Quantitative real-time PCR (qPCR) for mRNA expression

Total cellular RNAs were isolated using TRIzol (Invitrogen), and their cDNAs were prepared using ReverTra Ace qPCR RT Kit (Toyobo Co. Ltd., Osaka, Japan). PCR was performed using GoTaq® qPCR Master Mix (Promega, Fitchburg, WI, USA) according to the protocol provided.
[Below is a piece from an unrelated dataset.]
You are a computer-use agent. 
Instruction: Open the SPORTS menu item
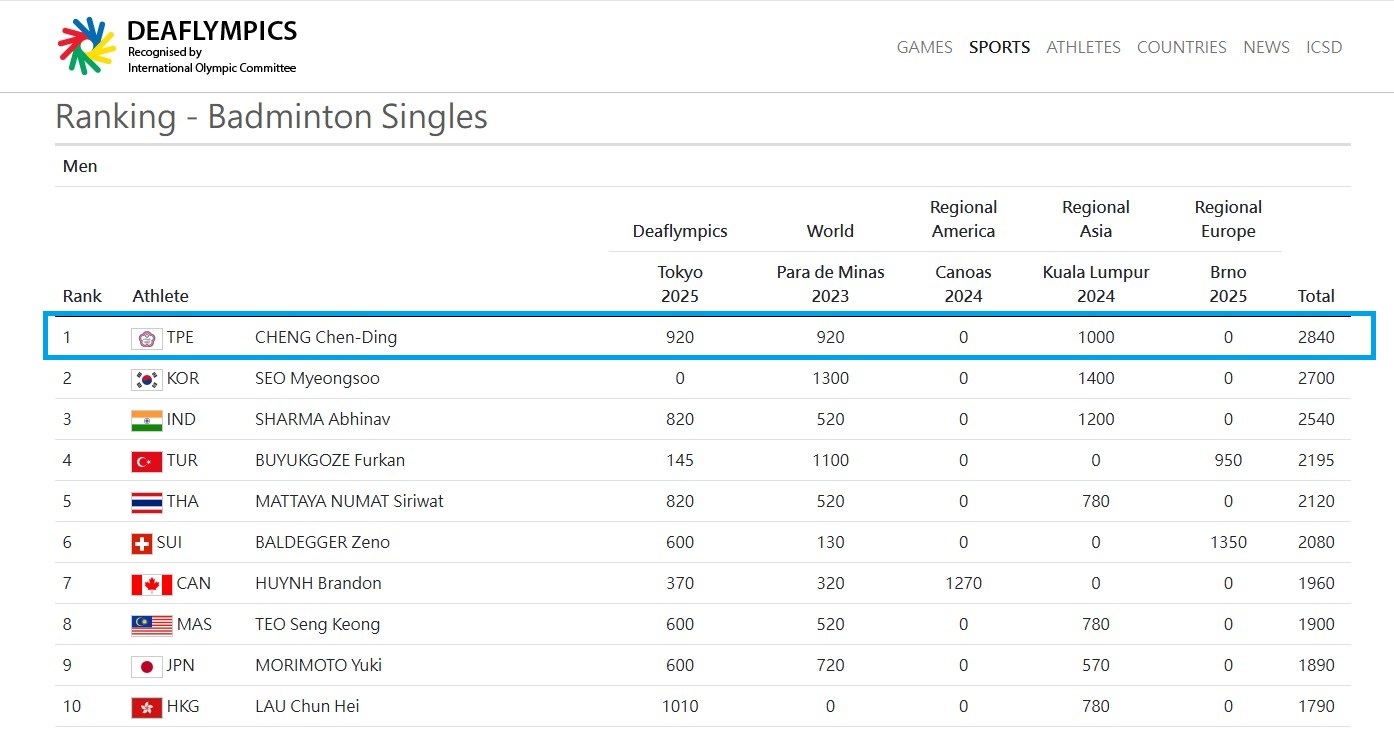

The primer sets were produced by Cosmo Genetech (Seoul, Korea) as follows: SRSF7, 5′-AAGAAGCAGCCGATCAAAG and 5′-AAAGGG TGAACTTGAGAGC; TP53, 5′-CTCACCATCAT CACACTGGAA and 5′-TCATTCAGCTCTCGG AACATC; CDKN1A, 5′-TCACTGTCTTGTACCCTT GTGC and 5′-GGCGTTTGGAGTGGTAGAAA; MDM2, 5′-CAGGCAAATGTGCAATACCAAC and 5′-GCTTTGGTCTAACCAGG; HNRNPA1, 5′-AT GGGAGAATGCACACGAGG and 5′-CTCA TTACCACACAGTCCGTG; HNRNPUL1, 5′-CATC AACGAGGAGGTCGAGA and 5′-CATGGCAT AATGTCCGTCCG; U2AF1, 5′-ATGGGAGAA TGCACACGAGG and 5′-TCTATGCTTCTT GCGACGGC; SRSF4, 5′-TCATTCAAGG TCTCGCTCTCG and 5′-ACCTGGACCGAG ATCTACTCT; TBP, 5′-CACCTTACGCTCAGGGCTT and 5′-CTGAATAGGCTGTGGGGTCA.

Statistical analyses

Statistical analyses of transcriptomes were performed using R (v4.1.2) as described above, and that of the other experimental data was evaluated by unpaired two-samples Student’s t-test using GraphPad Prism software (La Jolla, CA, USA).

Data availability

Bulk RNA seq and microarray datasets analyzed in this study can be found at the NCBI GEO under the accession codes GSE130306, GSE64553, GSE63577, GSE41714, GSE80322 and GSE230443.

Abbreviations

AS: alternative splicing; DT: doubling time; GEO: Gene Expression Omnibus; GSEA: gene set enrichment analysis; HDF: human diploid fibroblast; hnRNP: heterogeneous nuclear ribonucleoprotein; MDM2-FL: MDM2 full-length; OSIS: oxidative stress-induced senescence; PD: population doubling; RBP: RNA binding protein; RS: replicative senescence; SA-β-gal: senescence-associated β-galactosidase; SF: splicing factor; SRSF: serine and arginine rich splicing factor.

Author Contributions

J.H. designed and performed all the experiments; S.M. helped with designing the experiments; G.Y. and S.B.L. conceptualized and designed the study; J.H., G.Y., and S.B.L. wrote the manuscript.

Acknowledgments

This work was conceived and carried out at the Department of Biochemistry and Molecular Biology at the Ajou University School of Medicine.

Conflicts of Interest

The authors declare no conflicts of interest related to this study.

Funding

We acknowledge support provided by the National Research Foundation (NRF) of Korea (2020M3A9D8037604, 2020R1A6A1A03043539, 2022R1A2C1008793, and 2022R1C1C1004756) and the Korea Health Technology R&D Project of the Korea Health Industry Development Institute (KHIDI), funded by the Ministry of Health and Welfare, Republic of Korea (HR22C1734).